Amitabh Bachchan turned 75 on Wednesday. It is almost as if he has taken on a new role, promising some twist of surprise, some additional tadka to a life, meaty in its histrionics. For me, Amitabh is not a person, but a metaphor for a perennial man, who keeps on inventing himself in new and interesting ways. One can hear the baritone voice reciting Shakespeare’s seven ages of man with a gusto, a sense of joy, adding his own rhythm to the various interpretations of the text.
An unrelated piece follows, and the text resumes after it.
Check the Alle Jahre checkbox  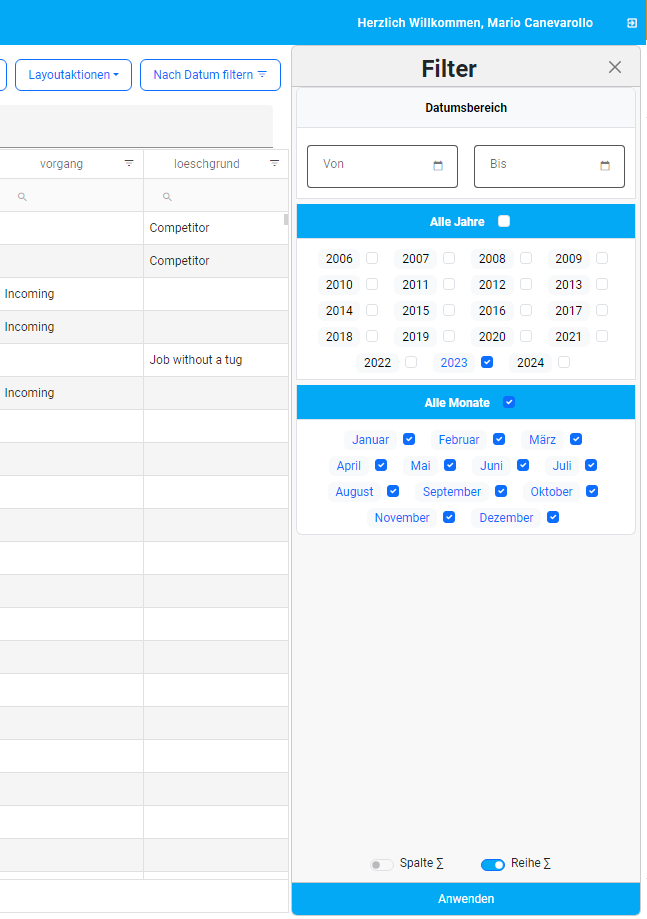pos(504,221)
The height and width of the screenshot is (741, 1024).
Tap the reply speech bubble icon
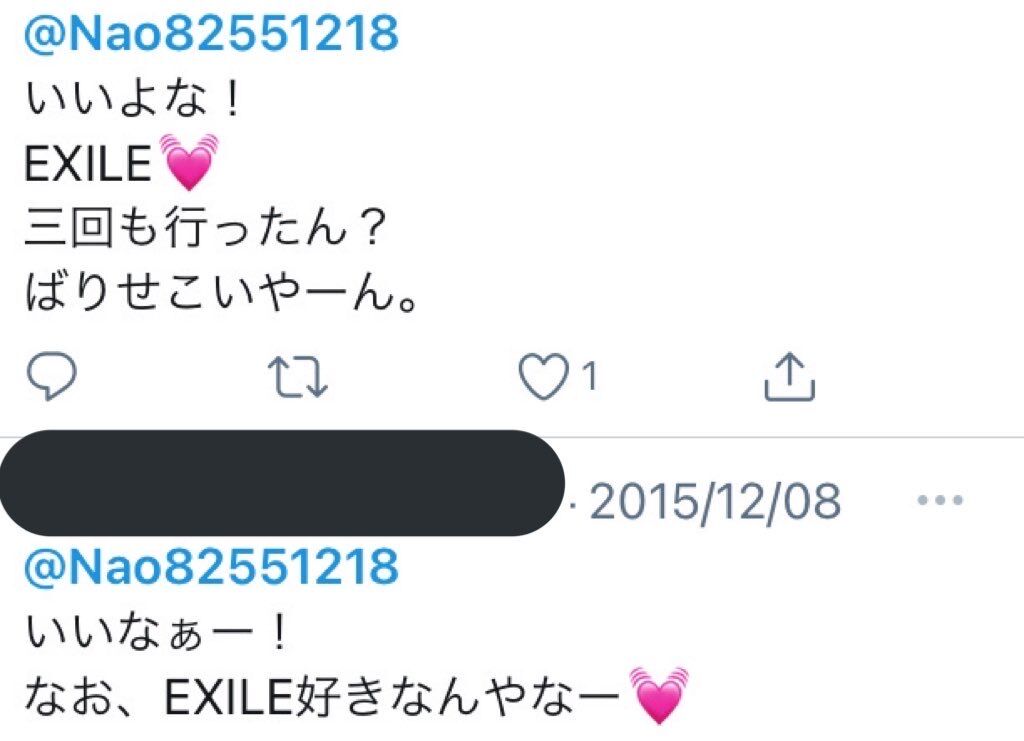coord(52,375)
At one level I am surprised I like Amitabh. He is not a dissenter, an eccentric and a man quirky in his interpretations. He seems absolutely mainstream and yet Amitabh interests me in a way few actors do. I think it is the way he combines life and script to creating a fascinating persona, a hoarding larger than life that intrigues me. Controversy haunts him but he does not look for controversy. He seems to have defined life in his own terms and that is something even Raj Thackeray understands and accepts. He seems iconic of an Indian way of life; a way one wants a larger than life persona to be.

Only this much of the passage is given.